[START Excerpted text]

Disclaimer nr 2: We are not yet git veterans ourselves, so if you see simpler ways of doing what we describe below (or spot any errors), please let us know so we can update this post and put it onto the bioruby wiki as well.
Disclaimer nr 3: This is a proposal. Bioruby has not moved to git yet. However, we are working on it and trying to get the support from the main developers. Update: bioruby has been converted to git (thanks, Anthony) and is not available on github. So you can clone or fork now. However, the official development is still on CVS.
Update: I have discovered a very good presentation on how to work and collaborate with git. If you're interested in using git, have a look at this talk. You can fast forward to 1hr10min27sec where he starts talking about the practical use. Very strongly recommended.
In this blog post, we try to give some guidelines on how people can contribute to the bioruby code if/when that code will become available on github. The rationale for what we describe here is very much based on the premise that the job for the maintainer(s) of bioruby should be as simple as possible. Their workload should be as light as possible; this means that there are some additional steps that any contributor has to go through.
What follows is only a proposal. This is not a standard operating procedure; it’s only a guideline. Feel free to digress from it or use a completely different workflow. But remember: keep it simple for the maintainers.
Distributed source control. Git is a truly distributed source control system, and in contrast with CVS or SVN, there is no central repository. With CVS or SVN, every time someone checks out or exports the repository, his own copy is so-to-speak subordinate to the central one. Not so with git: every single clone is equivalent; none is more important than another. In technical terms, the copy of bioruby on your laptop is as important as the one that for example Toshiaki maintains. One of the big advantages is that continued support is more likely should a key developer move on to pastures new (or github goes up in smoke), since the community can simply elect a new "blessed" repository (see below).
A blessed repository. Noticed that I said “in technical terms”? In some cases, like for bioruby, we would obviously like to have some repository that we would consider the ‘true’ one. Enter the notion of a “blessed” repository. This is purely by convention: the community appoints one particular repository as the main one.
A good place to put this repository is Github. For bioruby, this blessed repository will start out to be http://github.com/bioruby/bioruby. Official bioruby builds will take place from there. However, development can take place in additional, personal repositories.
Forking. Any development of bioruby would happen in clones of this blessed repository. Using the “fork” button on Github not only creates a clone, but it automatically puts that clone on Github itself as well. (Forking has the added value of the github social aspect where the network of changes can be viewed.) So if I would want to contribute, I would fork from bioruby/bioruby (that is: username/projectname) which would automatically create http://github.com/jandot/bioruby.
Guidelines for contribution
There are several ways of contributing: you can either create a patch or use a fork/clone.
Here we’ll try to explain how contribution could work with forking for Bioruby, both from the individual contributor’s view as from the view of the person(s) managing the blessed repository. What follows is not a Standard Operating Procedure. You do not have to do it like this. However, it will make it easier on the blessed maintainers to merge your code.

[END Excerpted text]
[START Provided material]

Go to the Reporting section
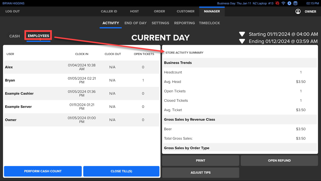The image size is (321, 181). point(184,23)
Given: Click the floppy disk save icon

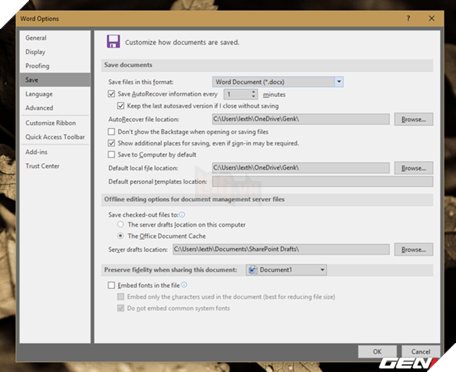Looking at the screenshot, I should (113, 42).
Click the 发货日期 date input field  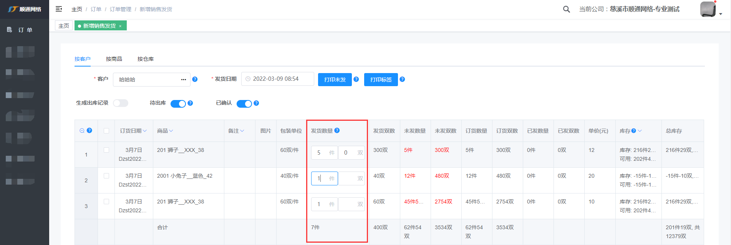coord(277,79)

[END Provided material]

| Complete the following |
1. Please list every source control system named in the bioruby post above.
2. For each statement, say whether the bioruby post agrees with it. Answer yes or no, and quote the words from the post that decide it.
(a) Official bioruby development now takes place on Github.
(b) Under git, no clone of a repository ranks above another.
(c) Forking on Github both creates a clone and places that clone on Github.

| Answers to each task |
1. git, CVS, SVN

2.
(a) No: "However, the official development is still on CVS."
(b) Yes: "every single clone is equivalent; none is more important than another."
(c) Yes: "Using the “fork” button on Github not only creates a clone, but it automatically puts that clone on Github itself as well."